The weather is dry but damp.

The birds are stars,

The dog is the ground and everything around it.

The grass is as sharp as knives.

Sitting in my house at night

I feel the moving air around me,

The sparks touching my skin.

I long for the moment the sun rises

And I can go out and see

Light shimmering all around me.

The time comes; I go outside.

My house has been swimming.

Waves of water washing round my house.

No stars, no ground, no grass.

Water is calm but fierce.

Everything is a drizzle,

But I see more, I see

A land of water.

The birds are drips.

The grass is a huge wave

Swirling up and down.

I still see

A land of water.

Emma Eccles

The idea of change in this poem is shown to us through some cinematic images which force us to enter a world that is significantly different from the one we see everyday: one where birds are stars, a dog is the ground and the grass is sharp as knives.

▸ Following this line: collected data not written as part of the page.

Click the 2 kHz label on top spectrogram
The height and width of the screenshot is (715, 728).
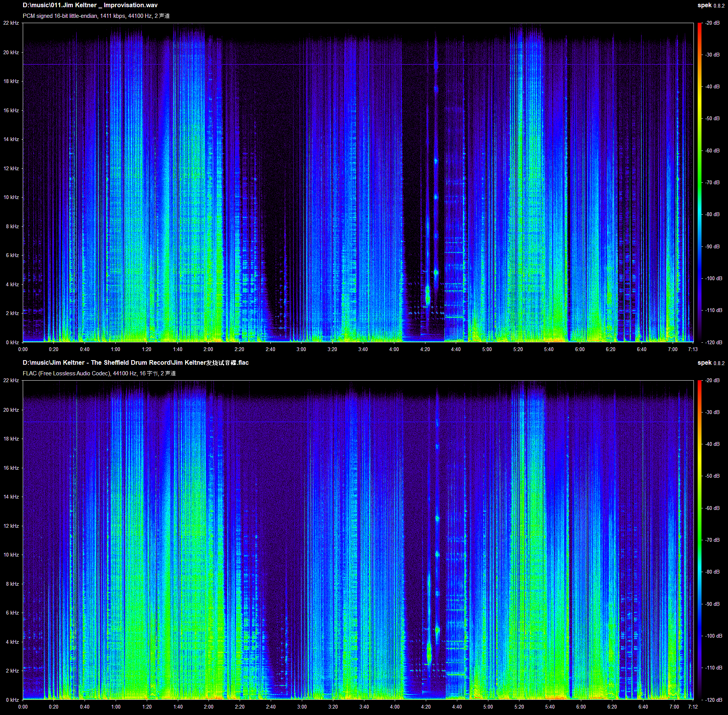click(x=12, y=313)
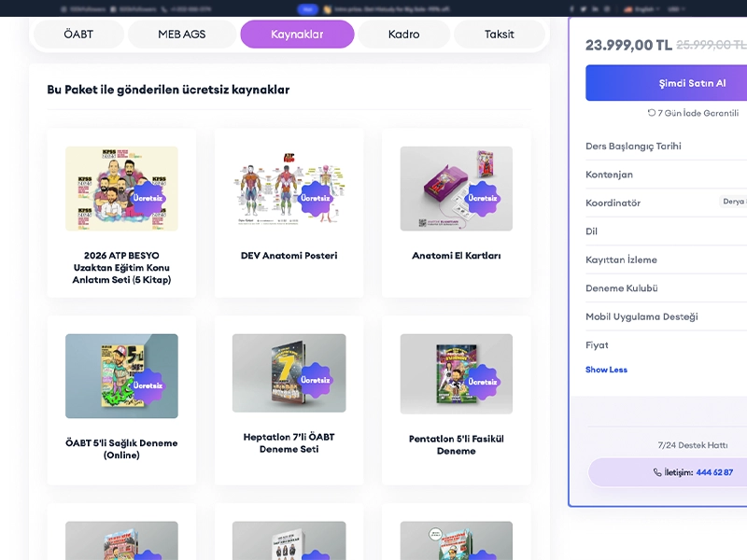The height and width of the screenshot is (560, 747).
Task: Open the Kadro tab
Action: pyautogui.click(x=404, y=35)
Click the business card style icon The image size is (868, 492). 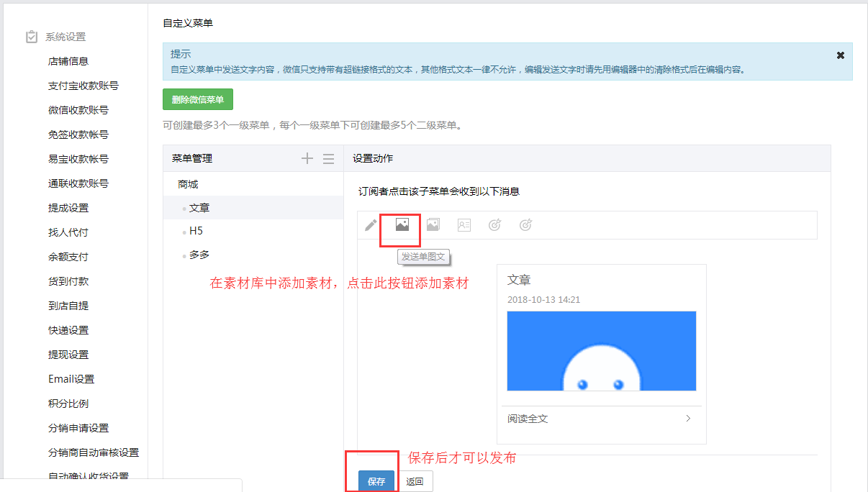[464, 225]
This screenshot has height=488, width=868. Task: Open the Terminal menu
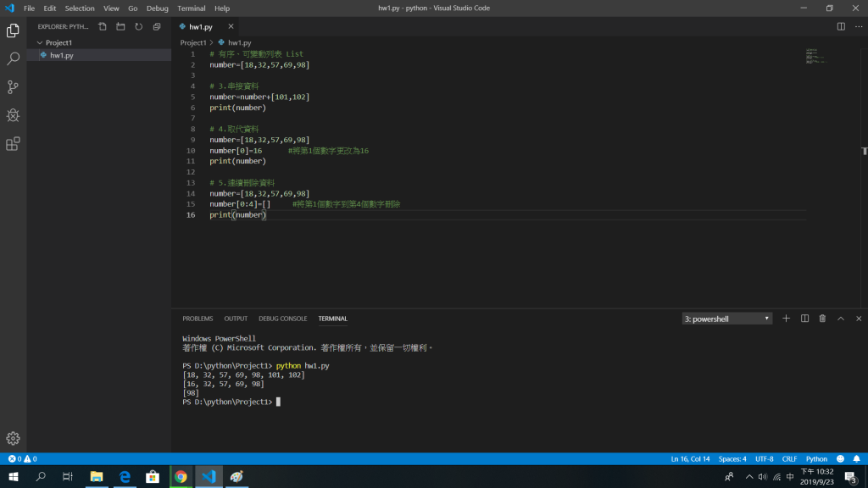pyautogui.click(x=191, y=8)
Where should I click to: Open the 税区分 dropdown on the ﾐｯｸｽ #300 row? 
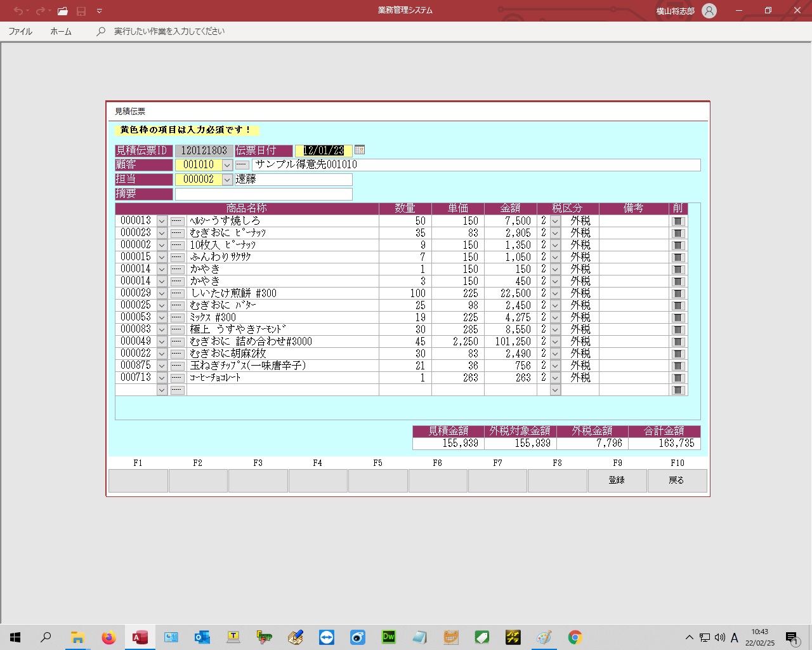pyautogui.click(x=555, y=317)
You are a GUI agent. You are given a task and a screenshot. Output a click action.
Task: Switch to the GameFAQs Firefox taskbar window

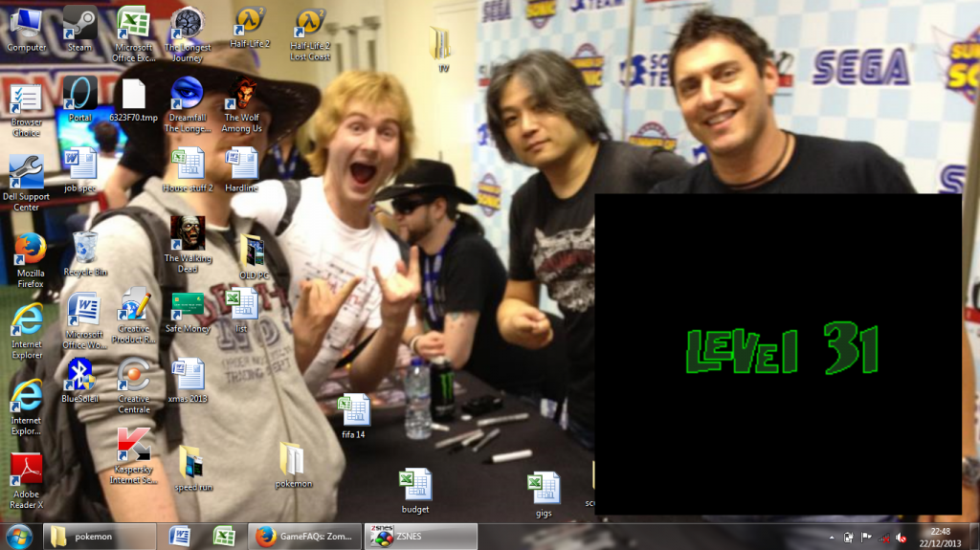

But it all starts with the simple-sounding alliterating twist of the weather being “dry but damp”.

Hats off to Emma Eccles and her teacher, Betsy Barker, who were inspired by Sandy Brownjohn’s exercise “Changes” in an after-school poetry club. “A Change in the Weather” shows what effects you can get if, once you get your idea, you are not too worried about it having to make sense. It does, of course, but obliquely, making the rest of us work harder to catch it.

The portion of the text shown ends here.